Work to be completed:
Repeat the following lines exactly and nothing else: the line containing "Instruction: Select the" and each line after it through the end of the listing.

Exercise data:
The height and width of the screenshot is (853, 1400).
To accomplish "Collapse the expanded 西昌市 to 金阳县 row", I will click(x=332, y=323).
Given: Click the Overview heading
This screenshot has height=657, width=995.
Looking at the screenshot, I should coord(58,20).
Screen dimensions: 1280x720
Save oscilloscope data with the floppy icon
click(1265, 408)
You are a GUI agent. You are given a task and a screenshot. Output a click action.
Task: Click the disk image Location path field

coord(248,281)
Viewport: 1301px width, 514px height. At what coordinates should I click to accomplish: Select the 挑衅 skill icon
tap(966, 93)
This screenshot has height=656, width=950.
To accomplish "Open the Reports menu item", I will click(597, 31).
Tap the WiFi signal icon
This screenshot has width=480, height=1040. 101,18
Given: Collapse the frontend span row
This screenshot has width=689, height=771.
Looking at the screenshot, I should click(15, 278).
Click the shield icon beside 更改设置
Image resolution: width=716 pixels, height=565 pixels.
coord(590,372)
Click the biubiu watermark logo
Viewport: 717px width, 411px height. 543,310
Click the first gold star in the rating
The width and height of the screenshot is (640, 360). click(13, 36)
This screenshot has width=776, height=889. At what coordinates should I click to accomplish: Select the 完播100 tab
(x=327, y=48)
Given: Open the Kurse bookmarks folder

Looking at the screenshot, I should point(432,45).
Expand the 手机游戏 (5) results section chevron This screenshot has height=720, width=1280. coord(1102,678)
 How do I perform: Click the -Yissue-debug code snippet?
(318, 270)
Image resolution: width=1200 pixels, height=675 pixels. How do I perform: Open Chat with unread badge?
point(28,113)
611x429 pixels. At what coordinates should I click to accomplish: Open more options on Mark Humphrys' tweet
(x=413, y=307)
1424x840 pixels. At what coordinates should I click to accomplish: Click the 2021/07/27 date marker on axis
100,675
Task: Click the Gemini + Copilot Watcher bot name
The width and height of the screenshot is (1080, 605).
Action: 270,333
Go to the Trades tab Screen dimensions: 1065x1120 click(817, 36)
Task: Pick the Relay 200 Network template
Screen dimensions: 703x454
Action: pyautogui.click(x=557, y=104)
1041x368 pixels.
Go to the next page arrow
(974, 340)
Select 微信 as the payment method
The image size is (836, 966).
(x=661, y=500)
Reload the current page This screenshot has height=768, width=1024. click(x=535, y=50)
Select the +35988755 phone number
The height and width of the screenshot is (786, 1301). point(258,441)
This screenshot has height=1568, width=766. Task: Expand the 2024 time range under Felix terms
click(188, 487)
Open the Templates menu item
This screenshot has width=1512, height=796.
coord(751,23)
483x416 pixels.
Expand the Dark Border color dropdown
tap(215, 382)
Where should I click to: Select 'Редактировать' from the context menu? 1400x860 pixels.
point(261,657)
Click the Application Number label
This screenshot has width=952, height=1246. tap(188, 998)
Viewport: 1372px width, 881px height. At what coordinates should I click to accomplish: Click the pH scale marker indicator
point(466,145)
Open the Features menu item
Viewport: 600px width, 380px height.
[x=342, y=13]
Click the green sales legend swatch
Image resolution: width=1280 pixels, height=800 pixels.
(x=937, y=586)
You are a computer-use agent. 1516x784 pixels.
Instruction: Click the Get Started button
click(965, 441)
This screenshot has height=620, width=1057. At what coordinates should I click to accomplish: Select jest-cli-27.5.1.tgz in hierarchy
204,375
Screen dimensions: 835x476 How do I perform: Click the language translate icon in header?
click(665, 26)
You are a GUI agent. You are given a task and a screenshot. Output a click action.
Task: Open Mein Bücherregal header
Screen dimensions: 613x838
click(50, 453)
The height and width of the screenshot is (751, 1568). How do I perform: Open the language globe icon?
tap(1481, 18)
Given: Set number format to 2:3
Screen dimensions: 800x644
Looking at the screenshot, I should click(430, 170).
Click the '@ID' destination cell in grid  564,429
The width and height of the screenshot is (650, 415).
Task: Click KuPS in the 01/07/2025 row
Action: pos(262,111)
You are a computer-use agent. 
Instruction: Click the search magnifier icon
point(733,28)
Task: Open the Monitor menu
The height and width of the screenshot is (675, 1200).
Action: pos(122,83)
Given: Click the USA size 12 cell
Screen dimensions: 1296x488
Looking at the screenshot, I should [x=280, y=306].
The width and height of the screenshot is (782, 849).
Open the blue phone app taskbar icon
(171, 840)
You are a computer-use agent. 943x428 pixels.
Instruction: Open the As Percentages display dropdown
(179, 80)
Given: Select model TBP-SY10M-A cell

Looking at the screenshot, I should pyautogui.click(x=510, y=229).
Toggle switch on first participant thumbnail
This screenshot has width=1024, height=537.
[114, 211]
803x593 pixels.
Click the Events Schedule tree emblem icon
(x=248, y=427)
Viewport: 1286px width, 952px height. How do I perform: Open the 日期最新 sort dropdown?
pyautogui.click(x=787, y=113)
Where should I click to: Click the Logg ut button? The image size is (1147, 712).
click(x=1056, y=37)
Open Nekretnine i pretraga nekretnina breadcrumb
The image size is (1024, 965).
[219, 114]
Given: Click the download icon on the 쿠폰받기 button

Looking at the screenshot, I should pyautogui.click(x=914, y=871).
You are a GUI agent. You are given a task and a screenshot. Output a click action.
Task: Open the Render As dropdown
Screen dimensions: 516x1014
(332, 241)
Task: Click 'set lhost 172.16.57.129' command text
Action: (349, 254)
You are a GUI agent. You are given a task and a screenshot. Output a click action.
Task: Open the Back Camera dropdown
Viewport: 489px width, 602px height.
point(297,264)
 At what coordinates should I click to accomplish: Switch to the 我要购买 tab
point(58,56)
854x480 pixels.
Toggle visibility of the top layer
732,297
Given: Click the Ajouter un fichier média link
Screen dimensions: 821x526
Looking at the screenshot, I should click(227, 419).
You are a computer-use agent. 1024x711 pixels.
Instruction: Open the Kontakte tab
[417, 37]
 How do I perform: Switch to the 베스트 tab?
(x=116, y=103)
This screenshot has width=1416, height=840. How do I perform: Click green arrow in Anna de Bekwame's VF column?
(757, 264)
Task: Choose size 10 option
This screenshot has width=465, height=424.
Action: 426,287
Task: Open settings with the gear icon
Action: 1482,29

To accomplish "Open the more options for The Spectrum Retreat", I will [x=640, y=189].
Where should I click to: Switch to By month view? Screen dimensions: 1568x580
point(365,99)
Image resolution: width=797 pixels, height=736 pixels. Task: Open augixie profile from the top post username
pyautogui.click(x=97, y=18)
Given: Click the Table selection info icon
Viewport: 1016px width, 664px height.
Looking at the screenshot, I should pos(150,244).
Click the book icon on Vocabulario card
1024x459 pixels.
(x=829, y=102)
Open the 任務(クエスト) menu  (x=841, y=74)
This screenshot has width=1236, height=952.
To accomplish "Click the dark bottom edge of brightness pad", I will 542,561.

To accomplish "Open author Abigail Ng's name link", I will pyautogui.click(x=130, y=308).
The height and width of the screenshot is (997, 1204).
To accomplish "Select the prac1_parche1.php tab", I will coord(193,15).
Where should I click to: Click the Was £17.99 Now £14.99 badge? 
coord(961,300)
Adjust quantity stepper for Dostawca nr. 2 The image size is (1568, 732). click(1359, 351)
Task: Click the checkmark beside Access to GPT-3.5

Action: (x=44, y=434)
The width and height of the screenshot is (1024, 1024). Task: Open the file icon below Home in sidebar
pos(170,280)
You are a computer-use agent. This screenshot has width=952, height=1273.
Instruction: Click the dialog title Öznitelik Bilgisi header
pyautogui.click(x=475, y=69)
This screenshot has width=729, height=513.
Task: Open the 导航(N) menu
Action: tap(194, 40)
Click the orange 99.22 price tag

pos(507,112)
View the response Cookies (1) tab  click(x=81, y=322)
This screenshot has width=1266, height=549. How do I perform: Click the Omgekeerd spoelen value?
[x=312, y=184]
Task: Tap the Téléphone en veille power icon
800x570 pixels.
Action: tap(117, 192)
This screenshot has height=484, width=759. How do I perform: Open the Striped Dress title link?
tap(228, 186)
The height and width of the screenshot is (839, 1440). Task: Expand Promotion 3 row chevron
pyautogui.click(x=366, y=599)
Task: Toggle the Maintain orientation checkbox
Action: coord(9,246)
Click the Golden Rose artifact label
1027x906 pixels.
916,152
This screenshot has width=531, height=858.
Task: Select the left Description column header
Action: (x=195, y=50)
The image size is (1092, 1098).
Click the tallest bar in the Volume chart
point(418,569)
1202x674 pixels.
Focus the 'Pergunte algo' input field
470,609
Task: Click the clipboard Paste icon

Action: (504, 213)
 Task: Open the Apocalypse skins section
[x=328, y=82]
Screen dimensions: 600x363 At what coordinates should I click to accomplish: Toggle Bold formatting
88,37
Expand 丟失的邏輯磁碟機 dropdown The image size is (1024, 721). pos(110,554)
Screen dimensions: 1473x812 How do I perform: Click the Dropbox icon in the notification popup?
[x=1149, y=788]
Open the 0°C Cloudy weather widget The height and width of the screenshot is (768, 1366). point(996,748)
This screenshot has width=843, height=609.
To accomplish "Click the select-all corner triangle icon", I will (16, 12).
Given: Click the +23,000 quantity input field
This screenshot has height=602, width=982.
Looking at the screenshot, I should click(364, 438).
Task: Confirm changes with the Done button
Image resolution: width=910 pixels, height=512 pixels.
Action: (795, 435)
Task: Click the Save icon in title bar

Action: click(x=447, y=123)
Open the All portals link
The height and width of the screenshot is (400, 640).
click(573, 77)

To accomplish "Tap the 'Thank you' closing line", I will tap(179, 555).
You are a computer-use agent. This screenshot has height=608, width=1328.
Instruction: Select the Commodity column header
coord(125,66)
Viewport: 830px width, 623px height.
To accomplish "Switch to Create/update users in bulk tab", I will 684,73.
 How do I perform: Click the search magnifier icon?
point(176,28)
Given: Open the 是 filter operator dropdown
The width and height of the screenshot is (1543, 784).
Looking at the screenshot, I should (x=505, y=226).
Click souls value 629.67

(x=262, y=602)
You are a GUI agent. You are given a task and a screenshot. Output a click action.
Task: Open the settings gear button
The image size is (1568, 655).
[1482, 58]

Output below:
Instruction: Select the Commodity column header
coord(125,66)
Viewport: 830px width, 623px height.
To accomplish "Switch to Create/update users in bulk tab", I will 684,73.
 How do I perform: Click the search magnifier icon?
point(176,28)
Given: Open the 是 filter operator dropdown
The width and height of the screenshot is (1543, 784).
Looking at the screenshot, I should (x=505, y=226).
Click souls value 629.67

(x=262, y=602)
You are a GUI agent. You are given a task and a screenshot. Output a click action.
Task: Open the settings gear button
The image size is (1568, 655).
[1482, 58]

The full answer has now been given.